The technical advances are all part of a continual evolution at Mercedes-Benz Stadium. When it opened its doors two years ago, the issue facing the production team was how to take advantage of the unique Halo scoreboard in a dynamic and satisfying way for fans.

According to Pete Soto, senior director, game presentation, AMB Sports + Entertainment Group, creating a truly great show took a lot of trial and error, and the team spent about three years prior to installation imagining how they could do it. And, besides the Halo, there was also the Featherwall and Megacolumn displays to consider.
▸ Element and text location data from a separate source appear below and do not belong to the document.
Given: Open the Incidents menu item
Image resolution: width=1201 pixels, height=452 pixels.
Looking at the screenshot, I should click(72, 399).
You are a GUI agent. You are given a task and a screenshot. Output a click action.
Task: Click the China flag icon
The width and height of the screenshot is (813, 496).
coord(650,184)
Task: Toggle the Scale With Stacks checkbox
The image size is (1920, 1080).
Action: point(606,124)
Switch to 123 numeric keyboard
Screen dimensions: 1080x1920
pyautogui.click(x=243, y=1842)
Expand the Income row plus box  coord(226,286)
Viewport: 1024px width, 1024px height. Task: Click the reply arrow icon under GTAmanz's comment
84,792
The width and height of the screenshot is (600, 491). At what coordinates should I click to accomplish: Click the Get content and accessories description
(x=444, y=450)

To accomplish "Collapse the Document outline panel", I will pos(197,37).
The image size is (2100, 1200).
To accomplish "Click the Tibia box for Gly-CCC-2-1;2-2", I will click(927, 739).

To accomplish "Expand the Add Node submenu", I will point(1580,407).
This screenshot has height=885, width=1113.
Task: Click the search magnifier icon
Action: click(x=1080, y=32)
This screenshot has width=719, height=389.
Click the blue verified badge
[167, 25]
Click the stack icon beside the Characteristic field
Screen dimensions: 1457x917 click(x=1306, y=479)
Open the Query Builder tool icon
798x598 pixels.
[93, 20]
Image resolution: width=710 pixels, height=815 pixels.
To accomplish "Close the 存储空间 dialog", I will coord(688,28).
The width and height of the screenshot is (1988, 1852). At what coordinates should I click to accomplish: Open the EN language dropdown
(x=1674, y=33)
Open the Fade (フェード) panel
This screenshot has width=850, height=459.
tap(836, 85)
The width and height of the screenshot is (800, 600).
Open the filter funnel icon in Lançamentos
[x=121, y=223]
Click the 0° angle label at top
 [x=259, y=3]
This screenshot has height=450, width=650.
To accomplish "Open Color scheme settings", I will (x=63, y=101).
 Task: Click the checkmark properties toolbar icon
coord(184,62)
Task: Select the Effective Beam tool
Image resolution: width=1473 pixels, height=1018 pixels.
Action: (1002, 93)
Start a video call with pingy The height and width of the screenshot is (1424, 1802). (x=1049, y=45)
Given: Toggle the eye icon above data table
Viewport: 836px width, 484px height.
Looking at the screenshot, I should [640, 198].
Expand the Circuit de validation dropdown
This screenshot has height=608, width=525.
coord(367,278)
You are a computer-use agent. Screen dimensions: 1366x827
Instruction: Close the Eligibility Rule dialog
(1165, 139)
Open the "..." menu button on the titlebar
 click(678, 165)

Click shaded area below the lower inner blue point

“It was a whole new world,” he recalls. “There was no one to ask, ‘How did you do this?’ so there were a lot of sleepless nights. But you stay ahead of the technology to constantly innovate.”

Jason Cothern, director, stadium operations, AMB Sports + Entertainment, says the second year is when the team really developed and learned the techniques that could be best applied to the various events held at the stadium. “Due to our knowledge with Dashboard, we learned how to deliver a show more efficiently and to fire a nice clean show.”

It seems that every major new stadium is looking to stand out by expanding the definition of what a scoreboard should look like and be capable of. Inglewood Stadium, which will be home to both the Los Angeles Rams and the Los Angeles Chargers will have an “Oculus” that will be a double-sided scoreboard that is 50 ft. tall and 120 yards long.

“When you do something new, you need a testbed,” Cothern notes. “Our ownership listened to us and allowed us to build a system offsite six months in advance of opening that had six monitors set up from left to right. That mock-up Halo was priceless: we were able to use 90% of the equipment here at the stadium. The only real cost was getting the space, but it allowed us to have a very smooth transition.”